> **WORK INSTRUCTIONS**:
Omit the pictures and extract only the lines from the line containing "The image size is (933, 645)." to the end of the material, each exactly as written.

> **TASK DATA**:
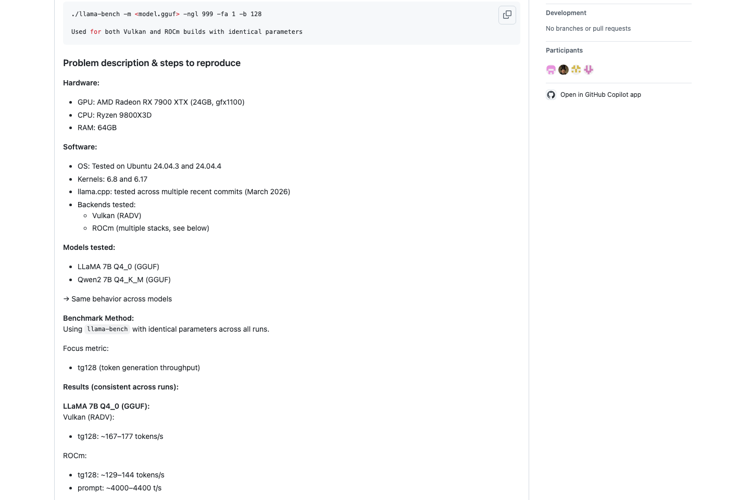Open the yellow identicon participant avatar
Screen dimensions: 750x500
click(x=576, y=70)
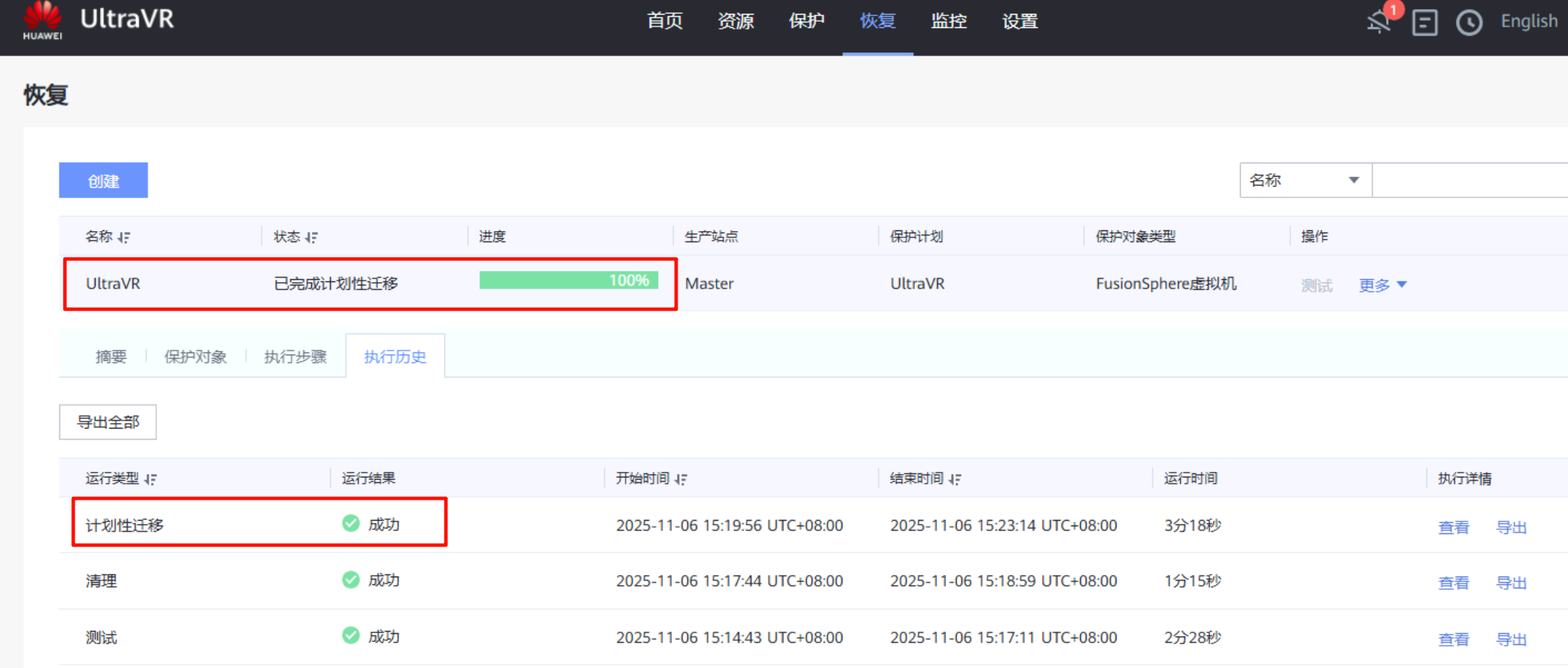Switch to the 执行步骤 tab
The image size is (1568, 668).
[295, 357]
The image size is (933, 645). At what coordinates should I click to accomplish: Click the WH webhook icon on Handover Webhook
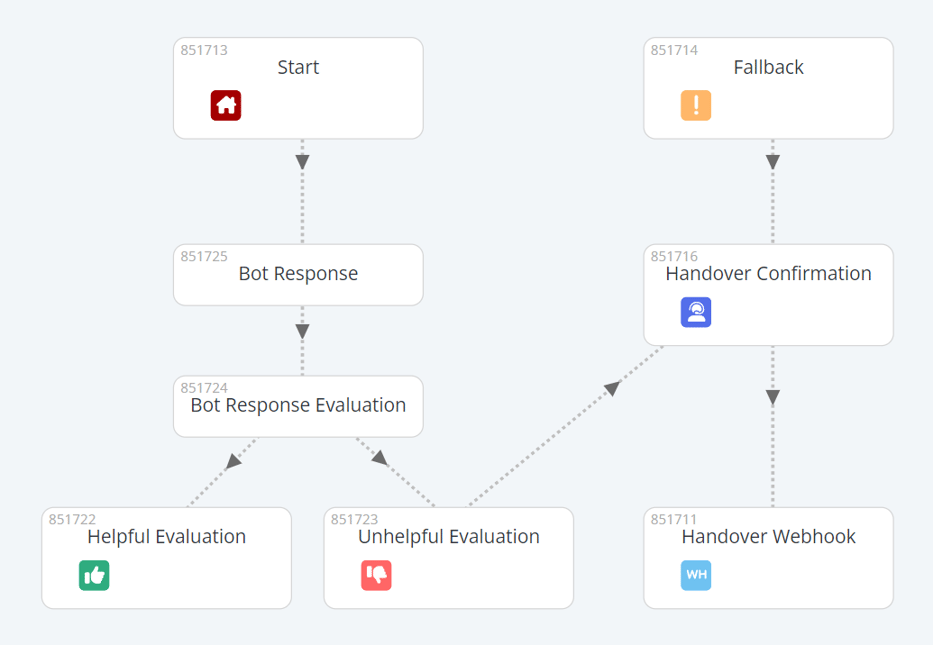coord(696,575)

> **FINISHED EXERCISE**:
The image size is (933, 645). At what coordinates should I click to accomplish: Click the WH webhook icon on Handover Webhook
coord(696,575)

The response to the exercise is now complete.